Perhaps we should all write a memo to remind ourselves that published critiques become
historical documents that will likely be revisited and analysed in years to come. That said, the
judge's critique for Manchester Championship show 2015 began with the comment;
"I have one or two concerns about the breed, someone said I should not say but I feel that not
airing my concerns would be pointless of judging the breed in the first place."
I am sure most breed enthusiasts would prefer judges decisions to be as transparent as possible
and have the courage of their convictions and not want judges to be dissuaded from including in
the critiques they produce any relevant observations they felt they needed to highlight if
intentioned for the good of the breed. I suppose none of us can guarantee to please everyone
ALL of the time but competent, honest judging and relevant comment in critiques are essential
if we wish Bernese to retain and improve upon all the positive attributes desirable in our breed.
Every breed needs competent judges and an ongoing supply of new judges-in-training coming
up through the ranks. Breed clubs accept applications from judges to be included on their club
Judges Lists and after careful consideration and acceptance by the committees of those clubs,
those judges named on the lists usually progress by gaining experience and meeting criteria for
each level of Judging List culminating in their qualifying to judge at Championship show level.
It was therefore interesting to read a comment amongst many comments made on a social
networking site about this recent situation, by an individual who is also a committee member of
a Bernese breed club which stated;
"Look on the bright side .... No CCs for Mr ....... in future!"
A comment like that may be appreciated by those who have been critical of a critique, but it may
have a more far reaching effect insofar as it might, for fear of penalty, also inhibit some judges,
novice or otherwise, from voicing their honest and well intentioned opinions in future critiques
and adopt the minimalist approach. Of course rudeness and inappropriate content should
always be avoided but we should be encouraging judges to compose critiques which are more comprehensive, not less so.

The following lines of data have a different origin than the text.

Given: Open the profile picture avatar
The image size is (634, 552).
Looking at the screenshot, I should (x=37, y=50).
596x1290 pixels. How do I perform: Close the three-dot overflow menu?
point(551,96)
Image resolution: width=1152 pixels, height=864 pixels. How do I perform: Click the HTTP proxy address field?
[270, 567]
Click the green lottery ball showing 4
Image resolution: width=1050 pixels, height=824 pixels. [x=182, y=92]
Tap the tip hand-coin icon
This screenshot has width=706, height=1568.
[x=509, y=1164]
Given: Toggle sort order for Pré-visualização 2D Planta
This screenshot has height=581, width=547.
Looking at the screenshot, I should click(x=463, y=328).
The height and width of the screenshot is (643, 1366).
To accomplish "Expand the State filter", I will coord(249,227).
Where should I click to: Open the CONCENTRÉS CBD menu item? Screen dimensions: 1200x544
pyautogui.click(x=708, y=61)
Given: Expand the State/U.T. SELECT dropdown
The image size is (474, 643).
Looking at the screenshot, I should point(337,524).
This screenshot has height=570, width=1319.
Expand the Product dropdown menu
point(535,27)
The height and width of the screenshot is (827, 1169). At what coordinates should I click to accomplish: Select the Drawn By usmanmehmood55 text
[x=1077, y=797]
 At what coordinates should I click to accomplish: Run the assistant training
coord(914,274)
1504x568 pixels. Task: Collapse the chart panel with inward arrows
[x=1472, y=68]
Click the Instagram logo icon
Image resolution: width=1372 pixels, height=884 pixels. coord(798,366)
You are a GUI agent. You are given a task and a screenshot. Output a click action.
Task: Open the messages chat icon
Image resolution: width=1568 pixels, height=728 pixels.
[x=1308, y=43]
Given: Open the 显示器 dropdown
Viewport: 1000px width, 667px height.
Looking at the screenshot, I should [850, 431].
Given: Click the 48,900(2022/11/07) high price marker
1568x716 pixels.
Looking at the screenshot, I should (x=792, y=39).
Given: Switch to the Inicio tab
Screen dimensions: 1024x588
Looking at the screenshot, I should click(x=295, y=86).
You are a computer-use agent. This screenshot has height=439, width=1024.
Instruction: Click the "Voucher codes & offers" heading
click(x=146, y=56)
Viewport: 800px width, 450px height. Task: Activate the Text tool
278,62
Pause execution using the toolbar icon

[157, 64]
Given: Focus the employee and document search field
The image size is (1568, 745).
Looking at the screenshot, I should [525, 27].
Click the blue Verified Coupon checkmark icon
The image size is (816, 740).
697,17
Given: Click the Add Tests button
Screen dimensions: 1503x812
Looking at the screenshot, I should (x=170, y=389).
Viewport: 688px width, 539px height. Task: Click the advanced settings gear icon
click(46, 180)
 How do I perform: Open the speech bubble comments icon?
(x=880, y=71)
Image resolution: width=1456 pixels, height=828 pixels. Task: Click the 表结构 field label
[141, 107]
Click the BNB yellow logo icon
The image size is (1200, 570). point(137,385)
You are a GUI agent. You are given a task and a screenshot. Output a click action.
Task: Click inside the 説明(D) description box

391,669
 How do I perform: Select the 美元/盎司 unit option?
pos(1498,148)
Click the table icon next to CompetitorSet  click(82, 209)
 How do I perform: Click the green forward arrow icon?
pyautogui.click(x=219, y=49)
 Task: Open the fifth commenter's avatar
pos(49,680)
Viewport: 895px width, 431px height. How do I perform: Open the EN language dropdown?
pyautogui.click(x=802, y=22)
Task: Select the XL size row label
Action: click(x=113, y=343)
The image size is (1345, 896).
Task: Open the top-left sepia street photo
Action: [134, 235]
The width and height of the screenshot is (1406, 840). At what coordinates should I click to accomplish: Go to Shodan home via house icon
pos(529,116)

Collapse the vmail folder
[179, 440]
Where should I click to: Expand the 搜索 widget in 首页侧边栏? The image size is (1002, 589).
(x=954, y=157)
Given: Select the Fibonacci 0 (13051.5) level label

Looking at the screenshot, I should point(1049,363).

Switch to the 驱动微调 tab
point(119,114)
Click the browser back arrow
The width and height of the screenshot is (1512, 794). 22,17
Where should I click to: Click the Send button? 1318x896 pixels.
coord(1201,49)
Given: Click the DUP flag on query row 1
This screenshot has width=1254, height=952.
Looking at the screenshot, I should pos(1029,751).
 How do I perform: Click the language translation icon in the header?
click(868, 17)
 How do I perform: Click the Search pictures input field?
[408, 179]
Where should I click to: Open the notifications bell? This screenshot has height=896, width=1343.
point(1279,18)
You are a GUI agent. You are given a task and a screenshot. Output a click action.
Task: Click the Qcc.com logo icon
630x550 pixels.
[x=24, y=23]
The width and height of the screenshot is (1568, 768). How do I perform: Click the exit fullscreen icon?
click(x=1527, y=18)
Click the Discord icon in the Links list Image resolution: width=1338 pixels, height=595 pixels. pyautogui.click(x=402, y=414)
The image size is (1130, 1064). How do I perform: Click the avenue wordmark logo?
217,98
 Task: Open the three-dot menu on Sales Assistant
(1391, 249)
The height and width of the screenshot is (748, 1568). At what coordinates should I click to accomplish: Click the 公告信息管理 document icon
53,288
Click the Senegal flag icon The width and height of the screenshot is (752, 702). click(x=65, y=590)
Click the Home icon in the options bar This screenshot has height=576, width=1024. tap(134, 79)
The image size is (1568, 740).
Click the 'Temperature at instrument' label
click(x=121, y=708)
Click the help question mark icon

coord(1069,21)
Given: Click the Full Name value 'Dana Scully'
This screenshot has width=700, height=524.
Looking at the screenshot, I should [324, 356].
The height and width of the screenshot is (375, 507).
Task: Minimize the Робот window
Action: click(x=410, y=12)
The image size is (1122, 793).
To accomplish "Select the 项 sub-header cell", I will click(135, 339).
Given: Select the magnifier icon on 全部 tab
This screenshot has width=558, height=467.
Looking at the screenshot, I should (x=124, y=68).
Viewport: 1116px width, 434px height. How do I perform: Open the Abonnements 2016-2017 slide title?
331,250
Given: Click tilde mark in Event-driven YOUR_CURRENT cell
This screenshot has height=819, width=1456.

As I stated at the beginning of this article - there are important points to consider and things
which can be learned from this issue.
The decisions made by judges in the show ring has a huge influence on which dogs are more
likely to be chosen for breeding. A judge is not in control of which exhibits are entered and
exhibited under them and a judge can only judge the dogs that are presented to them in their
ring. We need to train judges to recognise all that is essential in a Bernese Mountain Dog, and
judges need to familiarise themselves with all the Kennel Club Rules and Regulations relevant
to judging. Judges also need to appreciate that it is an honour to be offered a judging appointment
but their task is a serious one and their commitment to the breed, the exhibitors and the
societies who engage them is to perform their task with integrity, professionalism and the
highest degree of courtesy.
Competence, honesty and, some might add, bravery to make the RIGHT decision when faced
with a DIFFICULT decision in the show ring is what all judges should strive for and what all
exhibitors and societies who engage judges should insist upon.